--- Extract to read ---

Its always helped me to view my relationship with God in a similar way that I view my relationship with Jase. When we were dating/engaged, it really hit me - the love we feel for someone we meet, get to know, fall in love with and give our lives to. My "job" as a wife is to cultivate my end of our relationship; to bring nurture, love, faithfulness, care, genuineness and passion. To be the shoulder to cry on, the ear to listen, the mouth to give encouragement and faithful rebuke. I'm not his wife to simply take his love, his goodness to me, his hard work, his care, his faithfulness and just enjoy it and walk away; popping in whenever something devastating happens, or when I'm having a downer of a day. I'm not sure any spouse would hang around very long if that were the way he/she were being treated.

--- Stored records ---

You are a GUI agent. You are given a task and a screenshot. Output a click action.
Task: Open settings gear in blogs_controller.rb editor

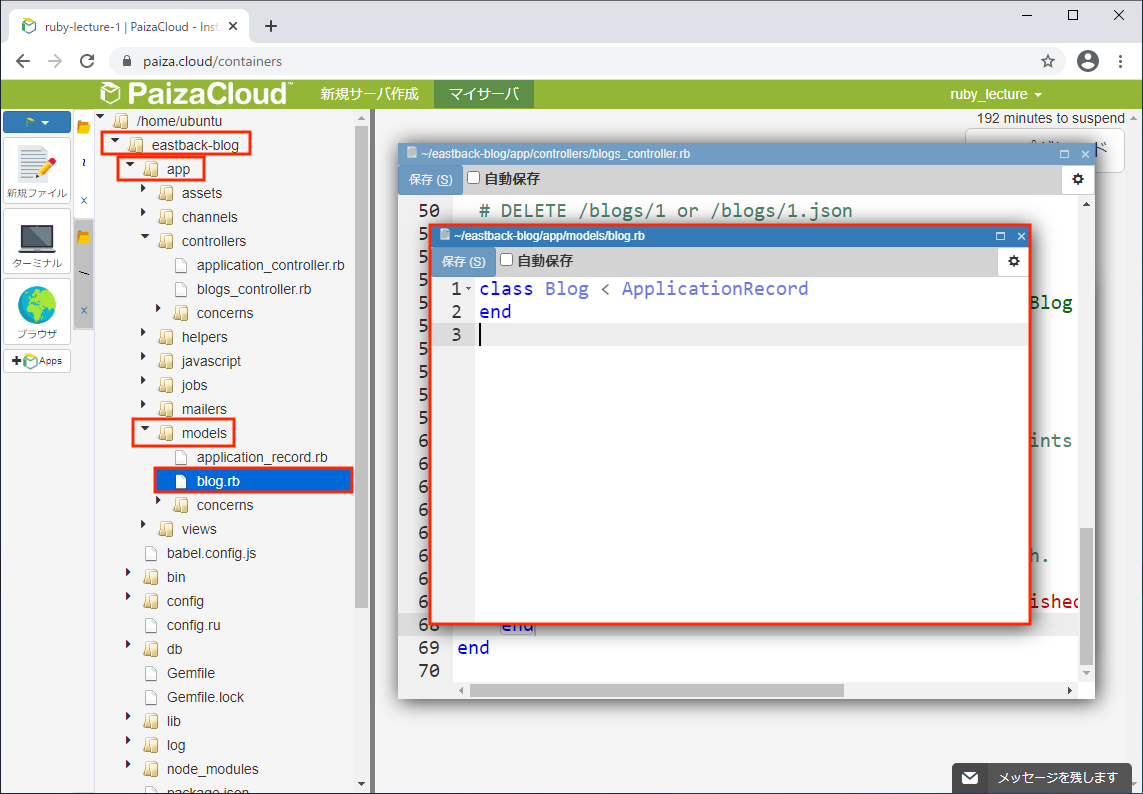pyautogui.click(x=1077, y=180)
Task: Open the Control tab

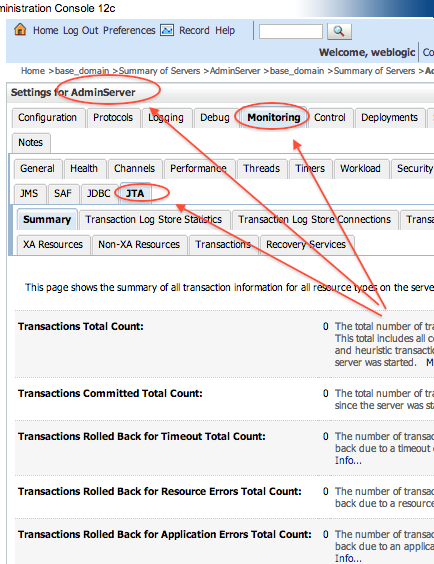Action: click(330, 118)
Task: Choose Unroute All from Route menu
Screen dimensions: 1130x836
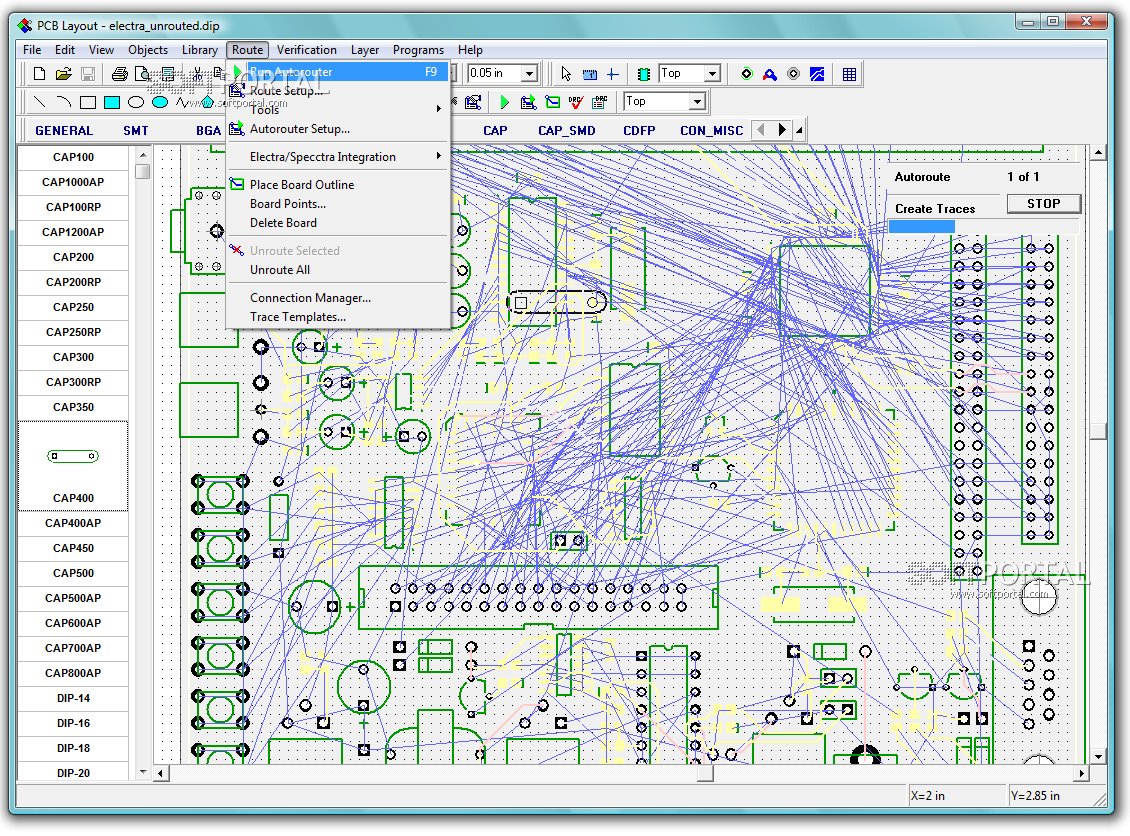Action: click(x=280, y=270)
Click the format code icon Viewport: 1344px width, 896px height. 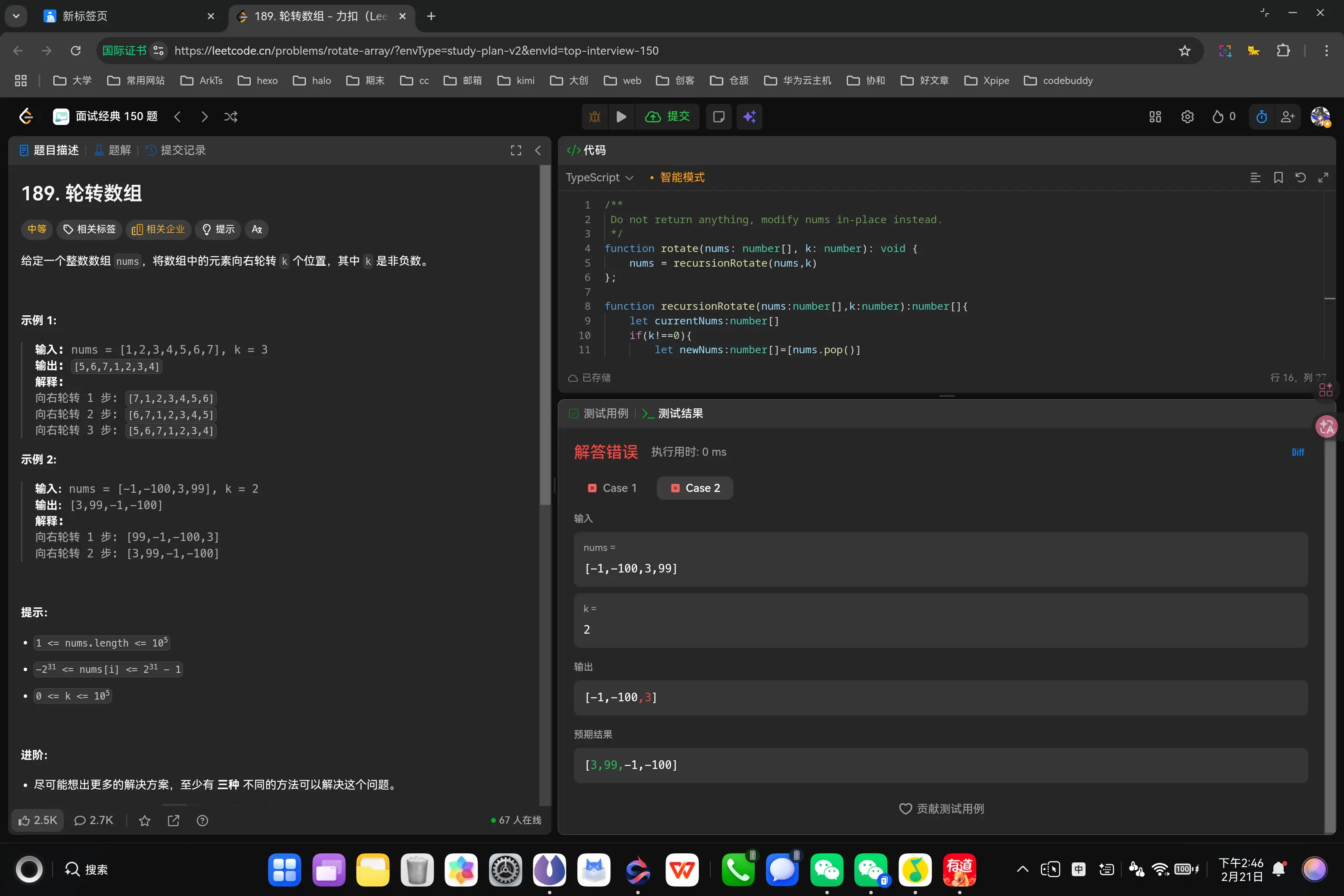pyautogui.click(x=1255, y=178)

---

- [Tasks to complete]
A: Reproduce the passage on marriage and God, starting at "Its always helped" and ending at "were being treated.", but swap "faithfulness" for "loyalty".
B: Extend the passage on marriage and God past its final sentence.

- [Answers given]
A:
Its always helped me to view my relationship with God in a similar way that I view my relationship with Jase. When we were dating/engaged, it really hit me - the love we feel for someone we meet, get to know, fall in love with and give our lives to. My "job" as a wife is to cultivate my end of our relationship; to bring nurture, love, loyalty, care, genuineness and passion. To be the shoulder to cry on, the ear to listen, the mouth to give encouragement and faithful rebuke. I'm not his wife to simply take his love, his goodness to me, his hard work, his care, his loyalty and just enjoy it and walk away; popping in whenever something devastating happens, or when I'm having a downer of a day. I'm not sure any spouse would hang around very long if that were the way he/she were being treated.

B:
And so this month -- the month we tend to focus on what we're thankful for... I am finding that I am most thankful for the gift of Salvation. I am most thankful for my Savior's love for me. His patience, His goodness, His perfect timing in all situations. The way He gets my attention through people, books, music, nature and most often, through my husband. I'm thankful that I live in a country where I can hear such strong, true to God's Word and passionate sermons preached. Where I can be encouraged each week to look upward and not inward. To use the life God has given me to serve others. To sing praises to Him and Worship Him in His House - as loud as I want, with my hands lifted high. I don't have to Worship in secret, fearful of being taken off to prison. I'm thankful that I can take those moments with God and be as real as I possibly can. God already knows the real me; no need to fake it and pretend I'm better or holier than I am. That attitude is going to make my time with Him and His people, fake, annoying, frustrating and something I will eventually want to avoid.

So this Thanksgiving, along with being thankful for all the "typical" things and people we give thanks for - the most wonderful gift I am thankful for is Salvation.
Thank You, Lord for giving your Holy Spirit to convict, for bringing people alongside to encourage and for Your righteousness, faithfulness and goodness to me, every moment of my life!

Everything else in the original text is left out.